On tax evasion: My philosophy of “as long as you know you have it why bother where it is” was proving to be incompatible with reality.

On his midlife physical exam: Over fifty years of changes and chance, and there was little that had need of attention other than the need for some attention.

On singing: Nat King Cole had diction. I still say his diction was better ’n Blue Eyes’. Nat came at the wrong time; Nat was under Blue Eyes like I was under Presley.

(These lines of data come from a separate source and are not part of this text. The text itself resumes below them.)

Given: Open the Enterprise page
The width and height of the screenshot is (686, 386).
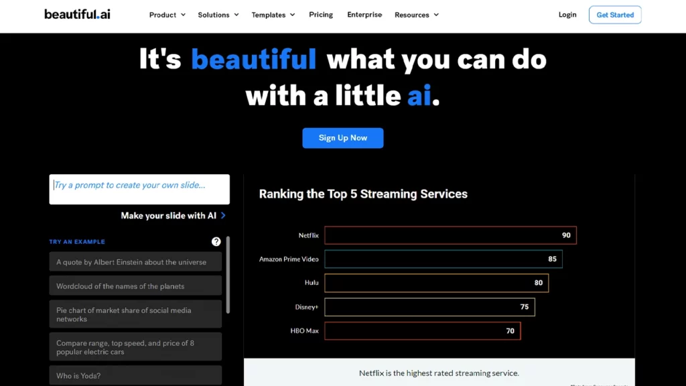Looking at the screenshot, I should pyautogui.click(x=364, y=15).
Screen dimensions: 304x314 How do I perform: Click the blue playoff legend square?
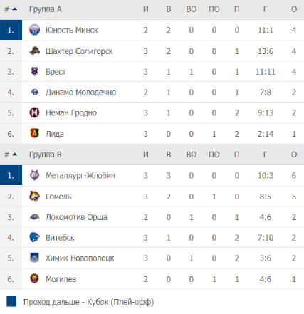11,301
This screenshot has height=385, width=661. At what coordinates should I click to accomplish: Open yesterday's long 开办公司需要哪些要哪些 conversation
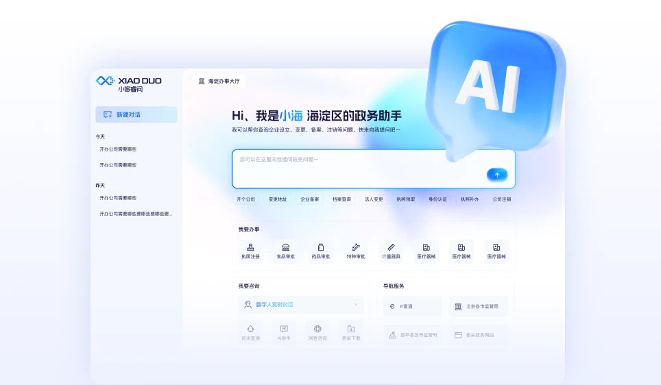pyautogui.click(x=136, y=214)
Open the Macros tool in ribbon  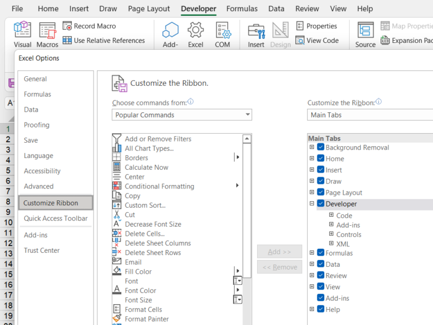point(47,30)
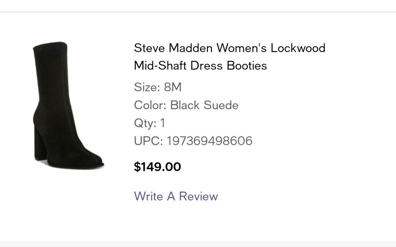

On performing: I can work with a symphony orchestra, a jazz orchestra, a school band. It’s just if they know music just as well as I do. Which is only from a magazine that had the guitar chords printed. I put my hands where the dots were and came along from there… If it wasn’t for the feeling I get while performing, I think it would have been impossible for me to have continued as long as I have. It is also difficult for me to conceive what on earth people see in my act that has caused it to linger as long as it has.

On joy: The greatest highs I’ve ever had in life have come from a mob of as many as sixty-two thousand voices, and also from the moan of one.

On rock ’n’ roll’s origins: [It was] like four or five avenues rolling toward one another… Rock ’n’ roll is music. That’s my one-word answer. It’s a mixture of a lot of music, like bluegrass. It fades into this and fades into that. Most people’s impressions overlap other people’s impressions, and music is like that, too.